Authorities are under a duty to advise and assist, which means that they are not supposed to rely on the applicant’s lack of insight into how the records are held, how the system works, who holds what, who doesn’t hold what.  This is the “anti bugger off” position in the legislation, in other words for officials who would really like to say “you have asked for more information than you are entitled to, bugger off” actually they can’t, they have to say “this is how you can make your request for information more manageable.  You’ve asked for information that we don’t hold, somebody else does, there’s an onus to help you out, to tell you, if the authority knows, who it is who holds the information, who to request it from.”

There is a requirement to respond promptly, and in any case within 20 working days, subject to an exemption where requests have to be considered under the Act’s public interest test.  This is a key bit of the legislation because it means that although there are a very large number of exemptions, some two-thirds to three-quarters of them require the authority to consider whether disclosure is in the public interest or not.  It is not enough to establish that the information is exempt; they also have to ask whether the public interest in keeping it confidential outweighs the public interest in disclosure. 

Basically, the applicant can ask for up to £450 worth of work for the authority to do, 18 hours it is calculated, before it can be refused on cost grounds.   Those costs can’t be passed on to the applicant, apart from the costs of photocopying and postage.      It is very user-friendly, you don’t have to know anything about your rights, you don’t have to mention the legislation you are applying under, the onus is on the authority to recognise your requests as a FOI or an environmental information request and deal with it.

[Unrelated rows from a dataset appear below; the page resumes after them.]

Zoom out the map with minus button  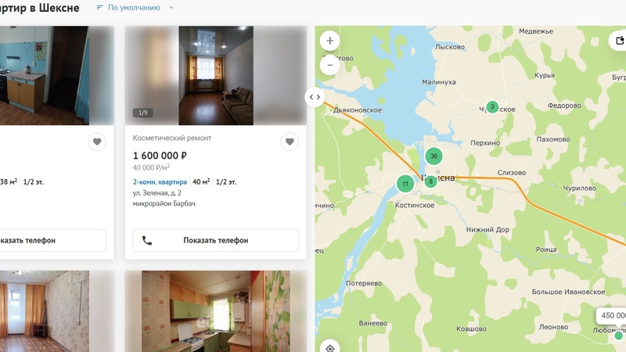click(329, 65)
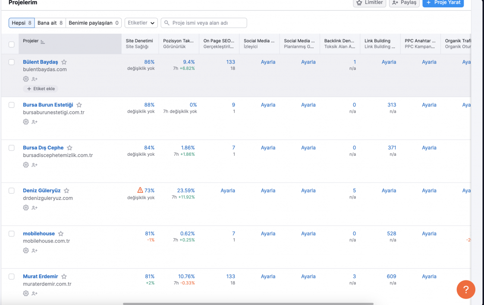Select the Benimle paylaşılan tab
This screenshot has width=484, height=305.
(x=93, y=23)
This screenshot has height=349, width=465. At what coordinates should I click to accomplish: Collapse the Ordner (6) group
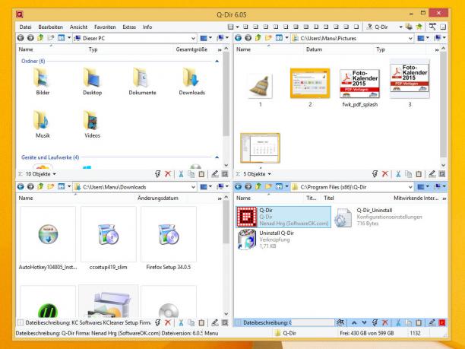point(217,61)
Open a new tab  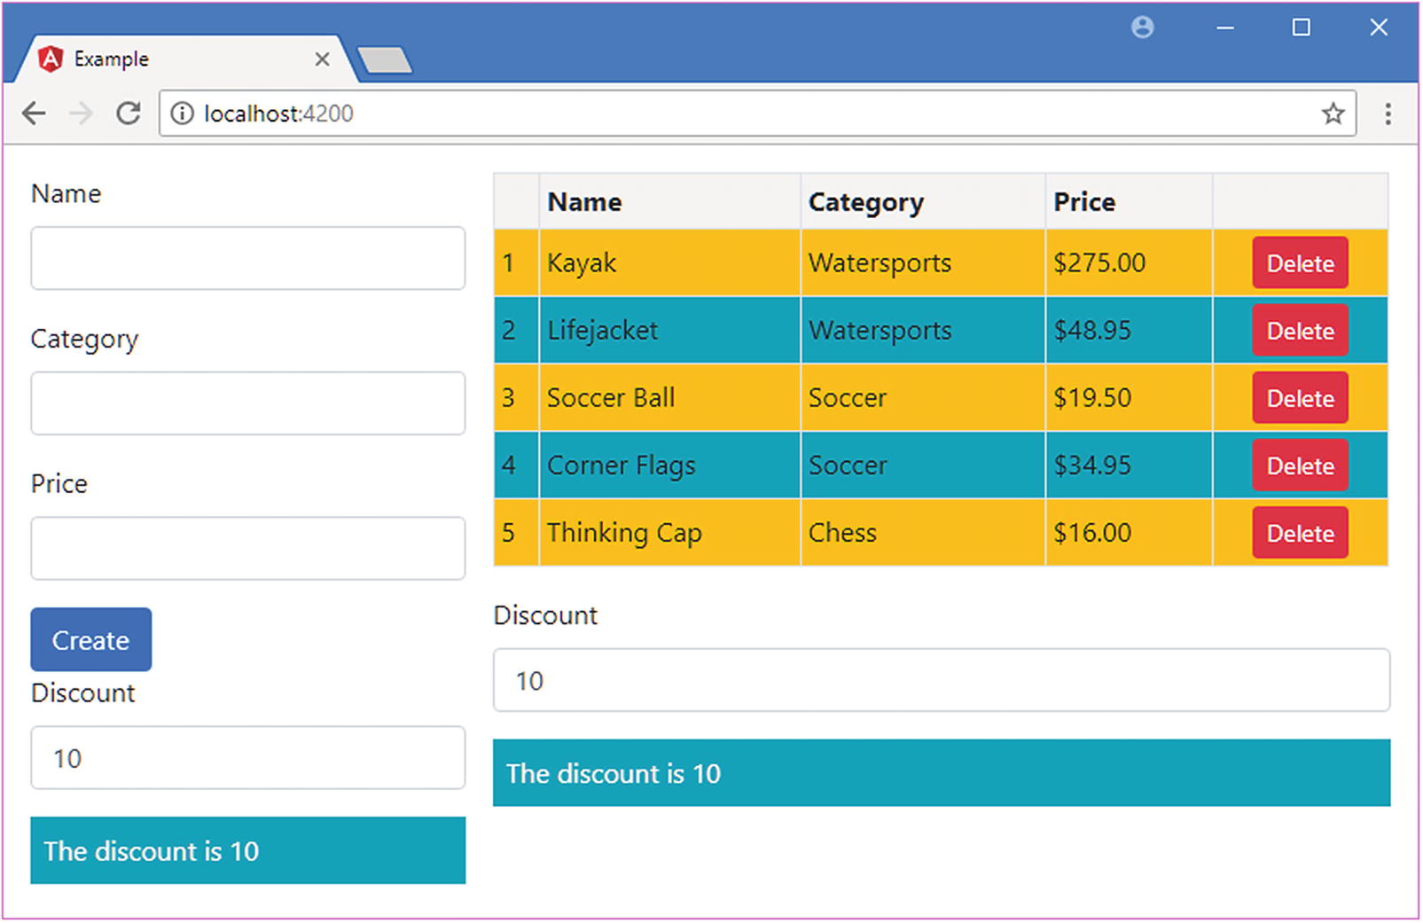385,60
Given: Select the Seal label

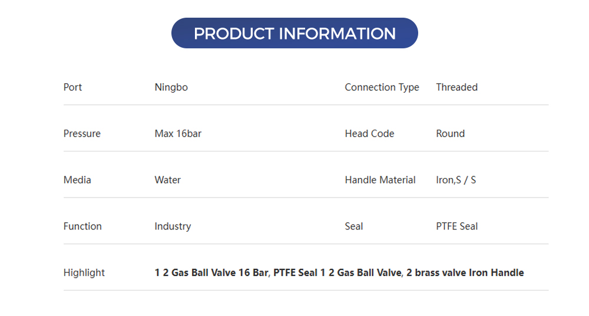Looking at the screenshot, I should 354,226.
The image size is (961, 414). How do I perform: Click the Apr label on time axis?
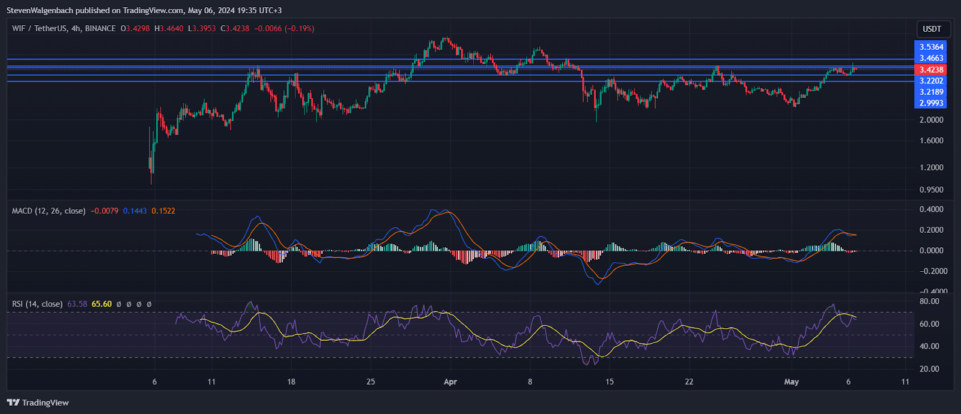(x=450, y=382)
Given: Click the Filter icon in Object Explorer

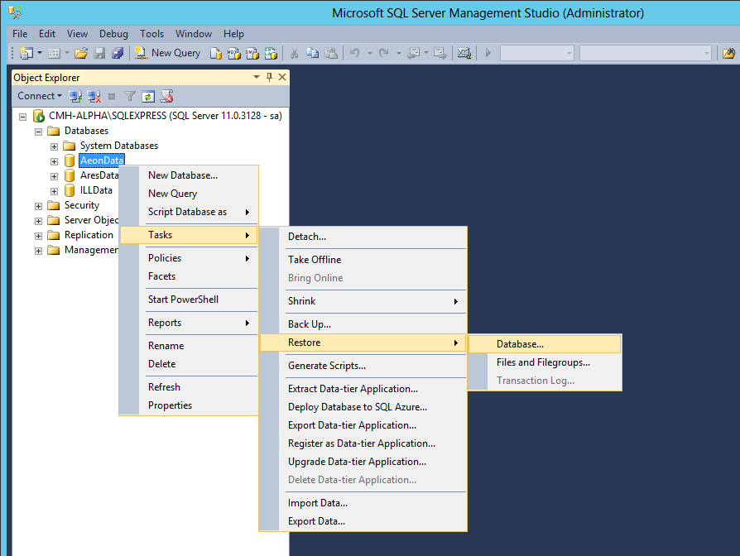Looking at the screenshot, I should tap(130, 96).
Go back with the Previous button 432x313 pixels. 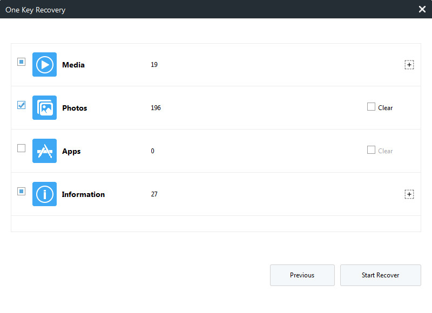point(302,275)
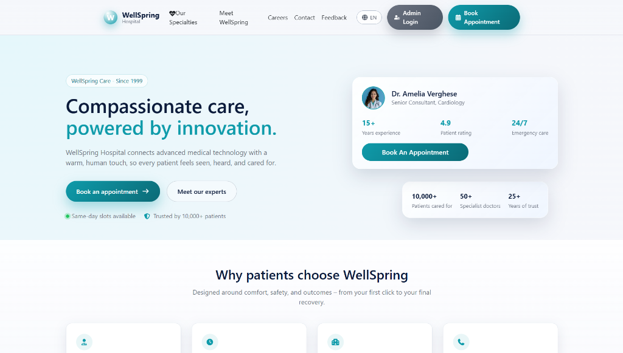Screen dimensions: 623x353
Task: Click the WellSpring hospital logo icon
Action: pos(110,17)
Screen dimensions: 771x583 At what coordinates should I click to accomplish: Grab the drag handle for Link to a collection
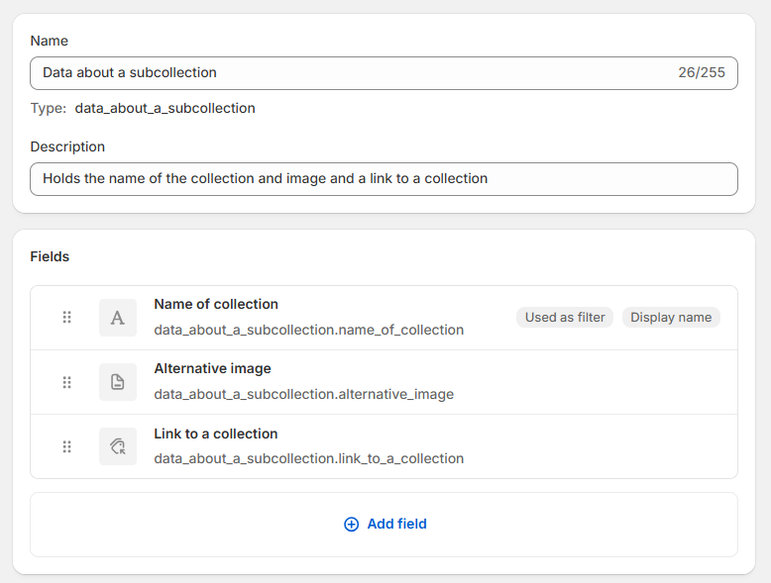coord(67,446)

We will have to wait and see what the public interest test is going to bring with it.  I think some of the examples from overseas FOI regimes suggests that it is very powerful, particularly where there is risk to the public, where there has been malpractice on the part of the public authority, where there has been dishonesty on the part of the pubic authority, where there has been significant failure to follow its own procedures and where there has been unfair treatment of individuals or injustice to individuals.  All these types of things will make it harder for authorities to justify withholding exempt  information.  Public interest is going to tend to lead to disclosure.  Some interesting cases from Ireland , which has had FOI since 1997.  Somebody died in a private nursing home.  The local authority inspected the nursing home, the brother of the person who died wanted to see the inspection report and this was commercially very damaging to the owner of the home because it showed substandard performance.  Despite the fact that there is exemption for information that is financially damaging, public interest is seeing that the authority is doing it job, it’s seeing what is going on in the home and this outweighs the commercial part, so this report was disclosed not just to the family but publicly.    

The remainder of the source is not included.